Car je l’avoue, j’ai parfois trouvé le football rébarbatif. Comme toute passion, finalement, quand on regarde toujours la même chose, toujours le même match, toujours les mêmes joueurs. Ce samedi soir, j’aurais pu avoir envie de descendre partager ce Standard – Bruges avec les policiers qui patrouillaient en bas de chez moi. Et pas que pour leur parler de l’arbitrage de Monsieur Laforge, même si contrairement à l’arbitre de mon match de mercredi, il a eu droit au VAR. D’ailleurs, je n’ai pas envie de débattre à son sujet. Ce qui m’ennuie le plus, c’est qu’à l’issue d’un tel match, le sujet principal soit l’arbitrage. Même si, souvent, dans les matches qui comptent et qui font le sel d’une saison, le ref est au centre du bal. Il n’y a qu’à regarder Everton – Liverpool pour comprendre que le souci lié à la video n’est pas belgo-belge. De la sortie assassine de Pickford dans les pieds de Van Dijk au hors-jeu de Mané que je ne comprendrai jamais, la Premier League a aussi livré un récital de robotisation dramatique du ballon rond.
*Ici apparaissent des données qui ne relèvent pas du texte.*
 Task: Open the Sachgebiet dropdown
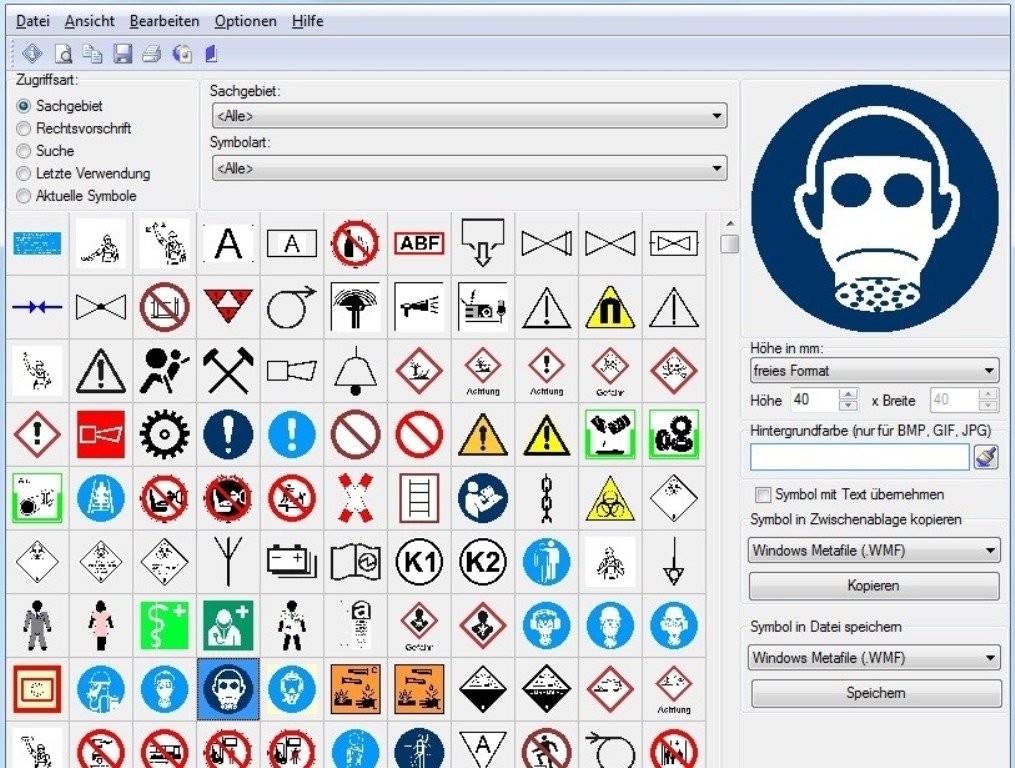[x=468, y=116]
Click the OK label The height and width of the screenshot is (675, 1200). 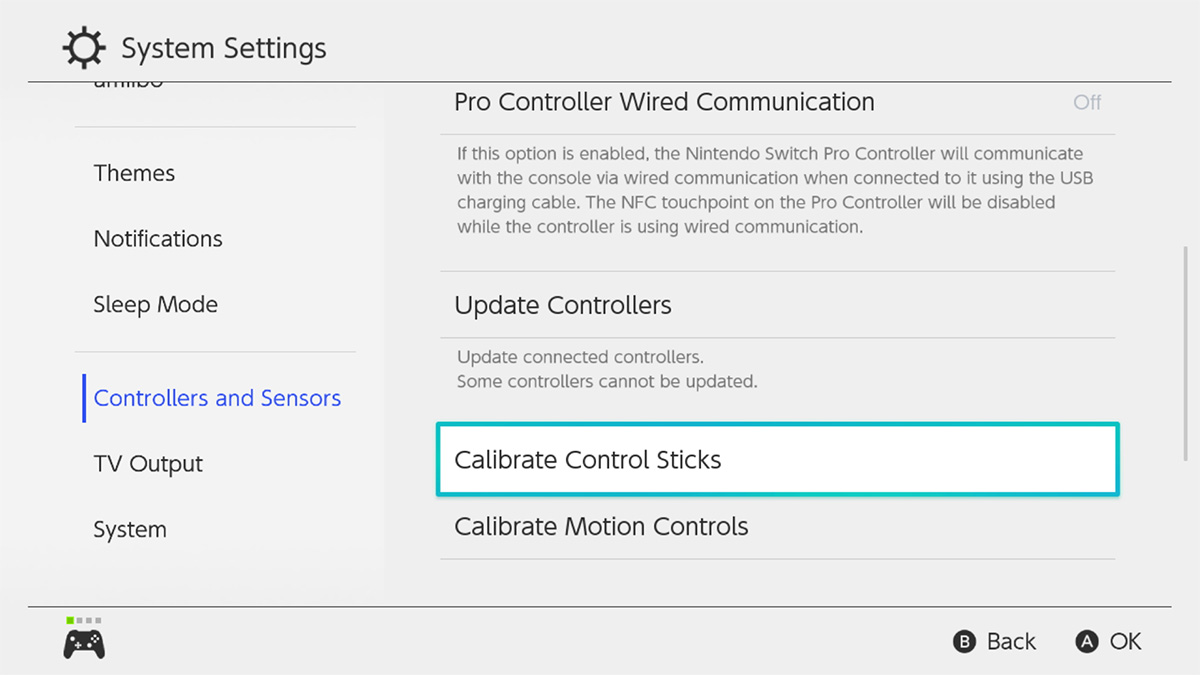click(1128, 641)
Bref. Parlons Standard-Bruges. Parlons football. Un football que les analystes, les puristes, auront certainement trouvé brouillon à quelques égards, notamment côté brugeois, où l’on est capable de mieux faire. Mais j’ai aimé le côté sans calcul de cette soirée. Le fait que ça ait pu basculer d’un coté comme de l’autre. Le fait que le Standard joue le match de cette façon, avec un Montanier qui ose Balikwisha dans son onze de départ. Le penalty parfaitement stoppé par Mignolet, l’autre magnifiquement tiré par Gavory. Les interviewes d’après-match entre self-control et dérapage, où l’on a autant envie de dire bravo à l’adversaire que merde à n’importe qui, et pas qu’à l’arbitre. Un football sans filtre, finalement. Où l’émotion prend le pas sur la tactique et l’envie le pas sur la technique. Un jeu qui nous fait finalement penser à celui qu’on va laisser de côté, le temps que la situation s’améliore. Un jeu que j’aime regarder, analyser et commenter, mais auquel j’aime jouer, par dessus tout. Alors, à tous les footballeurs du dimanche, on se retrouve certes ce jeudi, pour voir si le Standard est aussi rugissant en Europa League. Mais on se retrouve surtout sur un terrain, dès que possible.